Effie : A Victorian Scandal by Merryn Williams is the story of a marriage that went spectacularly wrong.

Black Diamonds by Catherine Bailey is the story of the Fitzwilliam family of Wentworth House & the coal mines that created their fortune. A wonderful example of social history taking in the Fitzwilliams & their workers.

Well, there’s my list of best books of the year. I can’t wait to read your comments & visit my favourite blogs & read about everyone else’s favourites. Here’s to another great year of reading in 2011.

The Last White Rose – Desmond Seward

I’m always interested to read books about lesser-known characters in periods I’ve read a lot about. I’ve read countless books about Henry VIII, his six wives, Mary, Queen of Scots & Elizabeth. In recent years I’ve enjoyed books about Henry Howard, Earl of Surrey, Elizabeth Raleigh & Bess of Hardwick. Not the usual suspects.

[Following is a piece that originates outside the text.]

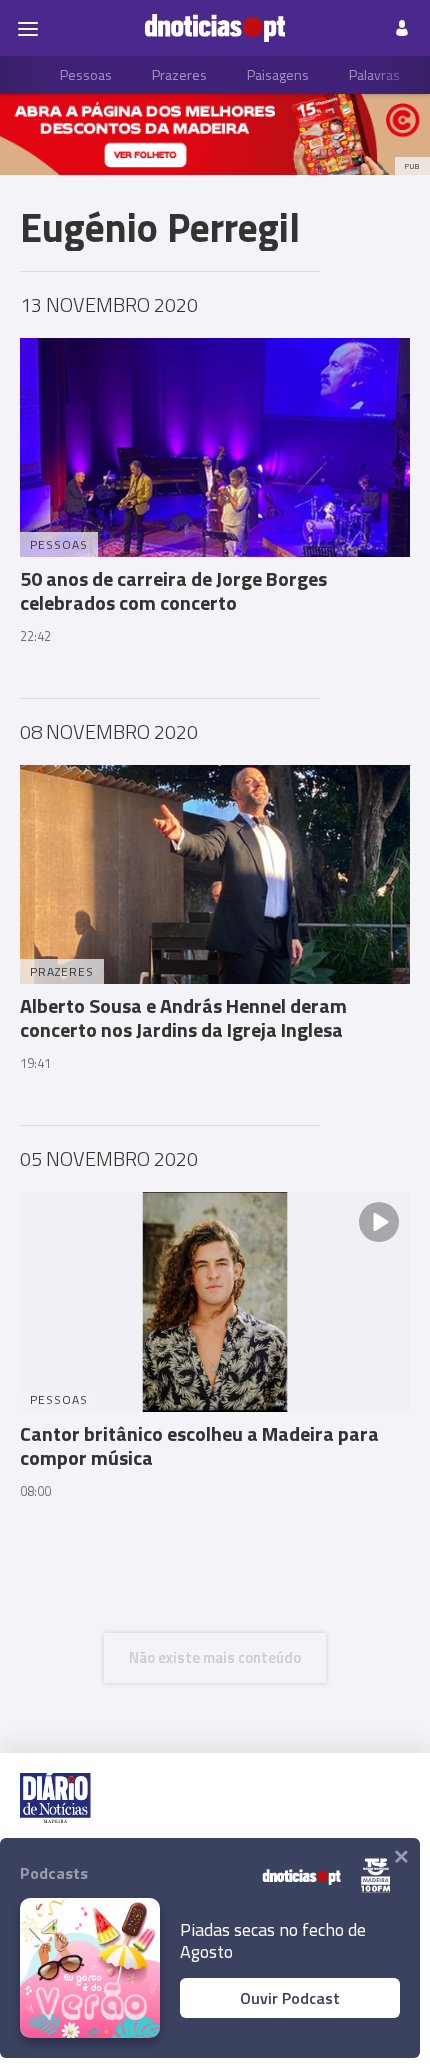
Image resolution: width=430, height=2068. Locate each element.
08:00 (35, 1491)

Desmond Seward’s new book is about the Yorkist pretenders to the throne who disturbed the peace of Henry VII & Henry VIII. As Shakespeare said, “Uneasy lies the head that wears a crown.” Henry Tudor defeated Richard III at the Battle of Bosworth in 1485 & almost immediately his flimsy claim to the throne was under attack from those loyal to the House of York. Henry’s claim was based on the illegitimate Lancastrian descent of his mother, Margaret Beaufort, & he was reluctant to admit that his marriage to Elizabeth of York was a way of strengthening this claim.  Rumours about the fate of the Princes in the Tower, Edward V & Richard, Duke of York, had contributed to the downfall of Richard III, who was widely suspected of murdering them. The uncertainty about their fate would have repercussions throughout the reign of Henry VII.

Richard III’s nephew, John de la Pole, Earl of Lincoln, was another pretender to be feared. Richard had made him his heir after the death of his own son & within two years of Bosworth, Henry was forced to confront Lincoln at the Battle of Stoke. Lincoln was killed but Henry could not rest easy as almost immediately a young boy called Lambert Simnel appeared, claiming to be Edward, Earl of Warwick, another nephew of Richard III. Henry knew that Warwick was safely imprisoned in the Tower of London but Simnel was taken to Ireland where there were many Yorkist supporters & he was proclaimed King. Henry had little trouble quashing this attempt & he realised that Simnel was just a pawn in the hands of ambitious men. He put the boy to work in his kitchens rather than executing him. Henry wasn’t always so merciful.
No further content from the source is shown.